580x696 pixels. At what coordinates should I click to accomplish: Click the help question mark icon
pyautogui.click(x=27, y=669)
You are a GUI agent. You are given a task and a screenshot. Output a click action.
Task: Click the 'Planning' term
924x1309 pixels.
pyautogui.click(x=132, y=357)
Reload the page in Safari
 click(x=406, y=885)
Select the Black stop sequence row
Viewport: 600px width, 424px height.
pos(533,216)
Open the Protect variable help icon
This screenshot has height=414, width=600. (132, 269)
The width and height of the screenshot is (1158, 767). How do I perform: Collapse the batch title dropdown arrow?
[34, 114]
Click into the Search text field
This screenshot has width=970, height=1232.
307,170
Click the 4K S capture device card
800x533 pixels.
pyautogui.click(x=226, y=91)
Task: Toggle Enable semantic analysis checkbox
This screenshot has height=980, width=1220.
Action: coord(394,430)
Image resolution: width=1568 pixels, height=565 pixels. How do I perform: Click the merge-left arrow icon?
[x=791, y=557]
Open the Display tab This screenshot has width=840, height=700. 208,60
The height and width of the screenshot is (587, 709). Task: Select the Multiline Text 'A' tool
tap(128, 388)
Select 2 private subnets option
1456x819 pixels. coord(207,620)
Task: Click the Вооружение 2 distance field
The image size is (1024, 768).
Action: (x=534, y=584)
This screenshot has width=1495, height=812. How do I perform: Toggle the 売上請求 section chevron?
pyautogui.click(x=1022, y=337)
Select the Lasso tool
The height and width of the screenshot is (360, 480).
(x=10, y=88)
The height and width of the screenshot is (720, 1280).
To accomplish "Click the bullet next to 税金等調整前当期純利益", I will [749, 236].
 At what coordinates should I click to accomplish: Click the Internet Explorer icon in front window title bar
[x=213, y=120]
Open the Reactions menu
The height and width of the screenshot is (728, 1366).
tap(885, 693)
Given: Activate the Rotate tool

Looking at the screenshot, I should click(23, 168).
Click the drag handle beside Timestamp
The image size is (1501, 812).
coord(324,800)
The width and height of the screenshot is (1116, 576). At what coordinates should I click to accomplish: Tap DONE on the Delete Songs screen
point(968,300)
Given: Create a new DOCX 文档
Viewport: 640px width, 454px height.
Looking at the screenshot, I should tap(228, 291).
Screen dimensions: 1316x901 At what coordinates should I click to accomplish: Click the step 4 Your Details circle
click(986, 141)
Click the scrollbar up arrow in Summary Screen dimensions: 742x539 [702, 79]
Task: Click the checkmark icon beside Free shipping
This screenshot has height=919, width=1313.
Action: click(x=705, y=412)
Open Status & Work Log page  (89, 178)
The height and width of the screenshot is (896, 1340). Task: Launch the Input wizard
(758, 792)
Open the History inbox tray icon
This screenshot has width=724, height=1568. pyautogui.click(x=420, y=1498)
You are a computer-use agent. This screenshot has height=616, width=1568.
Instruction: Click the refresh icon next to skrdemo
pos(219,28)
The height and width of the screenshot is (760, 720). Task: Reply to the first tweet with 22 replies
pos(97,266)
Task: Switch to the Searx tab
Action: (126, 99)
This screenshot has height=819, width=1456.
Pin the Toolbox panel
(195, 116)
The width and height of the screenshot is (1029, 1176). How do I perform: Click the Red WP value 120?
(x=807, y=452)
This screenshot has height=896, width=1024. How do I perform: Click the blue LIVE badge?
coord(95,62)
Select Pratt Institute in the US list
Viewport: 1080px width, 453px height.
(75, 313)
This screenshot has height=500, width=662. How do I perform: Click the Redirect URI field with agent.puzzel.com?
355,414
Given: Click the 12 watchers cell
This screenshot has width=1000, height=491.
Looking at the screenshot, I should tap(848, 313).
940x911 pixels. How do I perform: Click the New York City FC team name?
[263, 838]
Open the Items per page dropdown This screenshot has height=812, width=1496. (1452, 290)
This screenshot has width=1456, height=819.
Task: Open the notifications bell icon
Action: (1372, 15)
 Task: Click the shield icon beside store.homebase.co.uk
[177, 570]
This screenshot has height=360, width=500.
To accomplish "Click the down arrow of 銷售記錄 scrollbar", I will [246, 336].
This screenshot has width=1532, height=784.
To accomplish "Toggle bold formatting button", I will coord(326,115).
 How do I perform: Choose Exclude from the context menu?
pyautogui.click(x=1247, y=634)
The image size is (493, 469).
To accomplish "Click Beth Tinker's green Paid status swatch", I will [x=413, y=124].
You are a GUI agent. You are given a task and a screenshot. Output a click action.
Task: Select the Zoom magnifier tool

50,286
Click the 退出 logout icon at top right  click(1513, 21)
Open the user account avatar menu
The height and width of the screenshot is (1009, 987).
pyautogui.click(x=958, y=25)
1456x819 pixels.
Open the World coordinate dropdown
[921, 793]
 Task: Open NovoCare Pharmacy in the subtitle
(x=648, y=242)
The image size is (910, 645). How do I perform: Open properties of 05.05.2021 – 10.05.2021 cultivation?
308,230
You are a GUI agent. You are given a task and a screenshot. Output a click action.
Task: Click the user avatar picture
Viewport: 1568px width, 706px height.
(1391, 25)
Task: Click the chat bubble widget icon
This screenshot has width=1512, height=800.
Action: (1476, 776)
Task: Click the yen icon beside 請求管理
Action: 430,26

Tarefa: Redigite todas as entradas acima, sem mudar nada.

Resposta:
580x696 pixels. At what coordinates should I click to accomplish: Click the help question mark icon
pyautogui.click(x=27, y=669)
You are a GUI agent. You are given a task and a screenshot. Output a click action.
Task: Click the 'Planning' term
924x1309 pixels.
pyautogui.click(x=132, y=357)
Reload the page in Safari
 click(x=406, y=885)
Select the Black stop sequence row
Viewport: 600px width, 424px height.
pos(533,216)
Open the Protect variable help icon
This screenshot has height=414, width=600. (132, 269)
The width and height of the screenshot is (1158, 767). How do I perform: Collapse the batch title dropdown arrow?
[34, 114]
Click into the Search text field
This screenshot has width=970, height=1232.
307,170
Click the 4K S capture device card
800x533 pixels.
pyautogui.click(x=226, y=91)
Task: Toggle Enable semantic analysis checkbox
This screenshot has height=980, width=1220.
Action: coord(394,430)
Image resolution: width=1568 pixels, height=565 pixels. How do I perform: Click the merge-left arrow icon?
[x=791, y=557]
Open the Display tab This screenshot has width=840, height=700. 208,60
The height and width of the screenshot is (587, 709). Task: Select the Multiline Text 'A' tool
tap(128, 388)
Select 2 private subnets option
1456x819 pixels. coord(207,620)
Task: Click the Вооружение 2 distance field
The image size is (1024, 768).
Action: (x=534, y=584)
This screenshot has width=1495, height=812. How do I perform: Toggle the 売上請求 section chevron?
pyautogui.click(x=1022, y=337)
Select the Lasso tool
The height and width of the screenshot is (360, 480).
(x=10, y=88)
The height and width of the screenshot is (720, 1280).
To accomplish "Click the bullet next to 税金等調整前当期純利益", I will [749, 236].
 At what coordinates should I click to accomplish: Click the Internet Explorer icon in front window title bar
[x=213, y=120]
Open the Reactions menu
The height and width of the screenshot is (728, 1366).
tap(885, 693)
Given: Activate the Rotate tool

Looking at the screenshot, I should click(23, 168).
Click the drag handle beside Timestamp
The image size is (1501, 812).
coord(324,800)
The width and height of the screenshot is (1116, 576). At what coordinates should I click to accomplish: Tap DONE on the Delete Songs screen
point(968,300)
Given: Create a new DOCX 文档
Viewport: 640px width, 454px height.
Looking at the screenshot, I should tap(228, 291).
Screen dimensions: 1316x901 At what coordinates should I click to accomplish: Click the step 4 Your Details circle
click(986, 141)
Click the scrollbar up arrow in Summary Screen dimensions: 742x539 [702, 79]
Task: Click the checkmark icon beside Free shipping
This screenshot has height=919, width=1313.
Action: click(x=705, y=412)
Open Status & Work Log page  (89, 178)
The height and width of the screenshot is (896, 1340). Task: Launch the Input wizard
(758, 792)
Open the History inbox tray icon
This screenshot has width=724, height=1568. pyautogui.click(x=420, y=1498)
You are a computer-use agent. This screenshot has height=616, width=1568.
Instruction: Click the refresh icon next to skrdemo
pos(219,28)
The height and width of the screenshot is (760, 720). Task: Reply to the first tweet with 22 replies
pos(97,266)
Task: Switch to the Searx tab
Action: (126, 99)
This screenshot has height=819, width=1456.
Pin the Toolbox panel
(195, 116)
The width and height of the screenshot is (1029, 1176). How do I perform: Click the Red WP value 120?
(x=807, y=452)
This screenshot has height=896, width=1024. How do I perform: Click the blue LIVE badge?
coord(95,62)
Select Pratt Institute in the US list
Viewport: 1080px width, 453px height.
(75, 313)
This screenshot has height=500, width=662. How do I perform: Click the Redirect URI field with agent.puzzel.com?
355,414
Given: Click the 12 watchers cell
This screenshot has width=1000, height=491.
Looking at the screenshot, I should tap(848, 313).
940x911 pixels. How do I perform: Click the New York City FC team name?
[263, 838]
Open the Items per page dropdown This screenshot has height=812, width=1496. (1452, 290)
This screenshot has width=1456, height=819.
Task: Open the notifications bell icon
Action: (1372, 15)
 Task: Click the shield icon beside store.homebase.co.uk
[177, 570]
This screenshot has height=360, width=500.
To accomplish "Click the down arrow of 銷售記錄 scrollbar", I will [246, 336].
This screenshot has width=1532, height=784.
To accomplish "Toggle bold formatting button", I will coord(326,115).
 How do I perform: Choose Exclude from the context menu?
pyautogui.click(x=1247, y=634)
The image size is (493, 469).
To accomplish "Click Beth Tinker's green Paid status swatch", I will [x=413, y=124].
You are a GUI agent. You are given a task and a screenshot. Output a click action.
Task: Select the Zoom magnifier tool

50,286
Click the 退出 logout icon at top right  click(1513, 21)
Open the user account avatar menu
The height and width of the screenshot is (1009, 987).
pyautogui.click(x=958, y=25)
1456x819 pixels.
Open the World coordinate dropdown
[921, 793]
 Task: Open NovoCare Pharmacy in the subtitle
(x=648, y=242)
The image size is (910, 645). How do I perform: Open properties of 05.05.2021 – 10.05.2021 cultivation?
308,230
You are a GUI agent. You are given a task and a screenshot. Output a click action.
Task: Click the user avatar picture
Viewport: 1568px width, 706px height.
(1391, 25)
Task: Click the chat bubble widget icon
This screenshot has width=1512, height=800.
Action: (1476, 776)
Task: Click the yen icon beside 請求管理
Action: 430,26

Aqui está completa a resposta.